*Record set*
***
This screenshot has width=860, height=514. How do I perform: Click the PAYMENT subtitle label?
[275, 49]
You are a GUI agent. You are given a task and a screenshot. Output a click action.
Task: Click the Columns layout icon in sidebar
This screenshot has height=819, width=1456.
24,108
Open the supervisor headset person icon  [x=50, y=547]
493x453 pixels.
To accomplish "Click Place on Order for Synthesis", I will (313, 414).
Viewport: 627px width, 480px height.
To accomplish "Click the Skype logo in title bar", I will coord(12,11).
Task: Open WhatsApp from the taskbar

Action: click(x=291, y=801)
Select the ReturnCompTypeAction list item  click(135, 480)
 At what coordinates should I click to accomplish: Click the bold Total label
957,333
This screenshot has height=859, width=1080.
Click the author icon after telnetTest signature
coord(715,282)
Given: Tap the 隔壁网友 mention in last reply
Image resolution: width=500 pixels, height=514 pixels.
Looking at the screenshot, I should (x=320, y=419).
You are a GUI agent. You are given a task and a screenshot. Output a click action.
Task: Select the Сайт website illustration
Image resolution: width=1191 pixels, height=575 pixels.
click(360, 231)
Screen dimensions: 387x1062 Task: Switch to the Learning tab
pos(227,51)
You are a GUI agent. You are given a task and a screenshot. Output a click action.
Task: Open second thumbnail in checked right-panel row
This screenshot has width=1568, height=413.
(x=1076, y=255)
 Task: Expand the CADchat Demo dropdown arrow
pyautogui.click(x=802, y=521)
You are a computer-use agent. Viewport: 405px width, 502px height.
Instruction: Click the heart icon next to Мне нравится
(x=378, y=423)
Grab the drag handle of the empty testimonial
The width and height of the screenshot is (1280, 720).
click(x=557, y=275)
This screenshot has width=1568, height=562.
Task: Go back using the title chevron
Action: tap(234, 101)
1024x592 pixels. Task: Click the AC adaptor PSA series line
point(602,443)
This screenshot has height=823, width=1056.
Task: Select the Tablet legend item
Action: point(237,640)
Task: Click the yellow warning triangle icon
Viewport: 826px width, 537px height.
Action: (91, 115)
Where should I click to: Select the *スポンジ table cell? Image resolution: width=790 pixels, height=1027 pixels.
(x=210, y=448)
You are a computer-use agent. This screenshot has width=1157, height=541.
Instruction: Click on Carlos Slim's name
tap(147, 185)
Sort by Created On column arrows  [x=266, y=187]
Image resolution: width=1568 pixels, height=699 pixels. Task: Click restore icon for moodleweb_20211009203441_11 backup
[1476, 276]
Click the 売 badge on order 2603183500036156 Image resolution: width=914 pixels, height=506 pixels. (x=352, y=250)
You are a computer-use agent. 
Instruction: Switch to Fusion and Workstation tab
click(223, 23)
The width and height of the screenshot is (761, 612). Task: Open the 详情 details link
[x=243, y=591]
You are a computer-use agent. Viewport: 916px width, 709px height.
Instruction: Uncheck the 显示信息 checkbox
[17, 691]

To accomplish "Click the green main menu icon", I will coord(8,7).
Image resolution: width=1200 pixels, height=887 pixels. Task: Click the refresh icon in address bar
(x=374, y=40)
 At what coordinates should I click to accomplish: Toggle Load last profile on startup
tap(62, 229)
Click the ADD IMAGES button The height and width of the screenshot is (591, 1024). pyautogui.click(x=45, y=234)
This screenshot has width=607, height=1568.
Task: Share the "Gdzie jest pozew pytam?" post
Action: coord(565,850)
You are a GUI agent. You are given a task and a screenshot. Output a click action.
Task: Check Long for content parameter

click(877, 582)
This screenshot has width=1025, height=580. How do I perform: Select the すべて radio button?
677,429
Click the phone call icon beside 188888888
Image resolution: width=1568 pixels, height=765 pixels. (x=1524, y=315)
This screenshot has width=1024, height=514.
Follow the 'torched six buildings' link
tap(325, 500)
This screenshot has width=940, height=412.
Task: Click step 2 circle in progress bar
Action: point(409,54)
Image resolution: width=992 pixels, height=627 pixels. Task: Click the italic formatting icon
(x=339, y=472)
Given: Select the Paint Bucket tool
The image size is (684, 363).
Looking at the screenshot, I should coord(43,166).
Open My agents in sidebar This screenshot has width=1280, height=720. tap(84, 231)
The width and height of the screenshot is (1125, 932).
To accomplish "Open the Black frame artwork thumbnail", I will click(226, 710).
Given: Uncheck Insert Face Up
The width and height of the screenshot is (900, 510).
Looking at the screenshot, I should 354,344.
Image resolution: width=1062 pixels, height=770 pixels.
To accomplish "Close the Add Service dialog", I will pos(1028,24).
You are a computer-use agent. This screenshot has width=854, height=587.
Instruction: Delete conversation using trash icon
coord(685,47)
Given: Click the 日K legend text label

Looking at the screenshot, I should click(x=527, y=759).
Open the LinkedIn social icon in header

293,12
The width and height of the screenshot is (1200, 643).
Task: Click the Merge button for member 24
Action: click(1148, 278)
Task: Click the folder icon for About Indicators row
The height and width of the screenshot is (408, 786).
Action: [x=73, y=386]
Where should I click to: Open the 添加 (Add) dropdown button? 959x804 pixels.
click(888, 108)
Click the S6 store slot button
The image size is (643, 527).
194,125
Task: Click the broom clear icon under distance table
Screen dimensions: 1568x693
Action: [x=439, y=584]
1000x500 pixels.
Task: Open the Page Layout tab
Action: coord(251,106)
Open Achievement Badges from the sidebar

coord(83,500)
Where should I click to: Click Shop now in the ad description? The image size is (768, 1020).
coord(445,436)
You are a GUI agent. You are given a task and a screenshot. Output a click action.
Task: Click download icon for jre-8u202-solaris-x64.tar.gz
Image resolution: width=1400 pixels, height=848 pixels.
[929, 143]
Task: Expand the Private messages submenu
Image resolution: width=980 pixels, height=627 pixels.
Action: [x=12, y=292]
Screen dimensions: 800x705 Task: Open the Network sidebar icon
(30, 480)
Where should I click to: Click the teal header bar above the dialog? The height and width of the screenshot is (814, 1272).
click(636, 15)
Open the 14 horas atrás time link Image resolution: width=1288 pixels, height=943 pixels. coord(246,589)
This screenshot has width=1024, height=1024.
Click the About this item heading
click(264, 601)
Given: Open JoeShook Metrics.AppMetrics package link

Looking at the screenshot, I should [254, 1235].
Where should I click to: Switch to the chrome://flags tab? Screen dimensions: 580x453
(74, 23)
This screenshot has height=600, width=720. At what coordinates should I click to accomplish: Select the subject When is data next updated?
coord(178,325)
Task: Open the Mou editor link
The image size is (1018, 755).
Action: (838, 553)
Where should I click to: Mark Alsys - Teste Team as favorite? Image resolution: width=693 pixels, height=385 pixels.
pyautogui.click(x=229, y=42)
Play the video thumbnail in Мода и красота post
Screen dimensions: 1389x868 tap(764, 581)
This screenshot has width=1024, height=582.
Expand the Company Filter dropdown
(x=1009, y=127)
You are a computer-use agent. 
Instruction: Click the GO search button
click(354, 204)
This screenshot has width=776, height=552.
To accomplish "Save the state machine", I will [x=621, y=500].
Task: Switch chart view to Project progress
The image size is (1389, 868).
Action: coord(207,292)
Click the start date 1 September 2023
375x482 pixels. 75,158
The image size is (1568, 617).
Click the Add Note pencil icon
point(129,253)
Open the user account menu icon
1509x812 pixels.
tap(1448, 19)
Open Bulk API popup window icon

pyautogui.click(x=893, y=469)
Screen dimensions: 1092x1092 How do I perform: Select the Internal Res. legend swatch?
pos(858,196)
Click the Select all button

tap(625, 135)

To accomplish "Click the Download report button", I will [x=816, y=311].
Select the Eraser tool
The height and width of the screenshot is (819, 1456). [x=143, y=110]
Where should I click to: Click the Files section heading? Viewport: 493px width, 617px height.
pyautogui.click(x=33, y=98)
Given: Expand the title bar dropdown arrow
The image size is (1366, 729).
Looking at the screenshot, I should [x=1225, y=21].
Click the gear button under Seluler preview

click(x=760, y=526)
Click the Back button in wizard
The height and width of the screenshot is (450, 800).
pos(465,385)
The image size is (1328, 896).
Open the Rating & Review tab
***
*What is expected*
Reproduce verbatim the records between the lines holding "Click the 売" and "Image resolution: width=1568 pixels, height=765", inclusive.

*The response*
Click the 売 badge on order 2603183500036156 Image resolution: width=914 pixels, height=506 pixels. (x=352, y=250)
You are a computer-use agent. 
Instruction: Switch to Fusion and Workstation tab
click(223, 23)
The width and height of the screenshot is (761, 612). Task: Open the 详情 details link
[x=243, y=591]
You are a computer-use agent. Viewport: 916px width, 709px height.
Instruction: Uncheck the 显示信息 checkbox
[17, 691]

To accomplish "Click the green main menu icon", I will coord(8,7).
Image resolution: width=1200 pixels, height=887 pixels. Task: Click the refresh icon in address bar
(x=374, y=40)
 At what coordinates should I click to accomplish: Toggle Load last profile on startup
tap(62, 229)
Click the ADD IMAGES button The height and width of the screenshot is (591, 1024). pyautogui.click(x=45, y=234)
This screenshot has width=607, height=1568.
Task: Share the "Gdzie jest pozew pytam?" post
Action: coord(565,850)
You are a GUI agent. You are given a task and a screenshot. Output a click action.
Task: Check Long for content parameter

click(877, 582)
This screenshot has width=1025, height=580. How do I perform: Select the すべて radio button?
677,429
Click the phone call icon beside 188888888
Image resolution: width=1568 pixels, height=765 pixels. (x=1524, y=315)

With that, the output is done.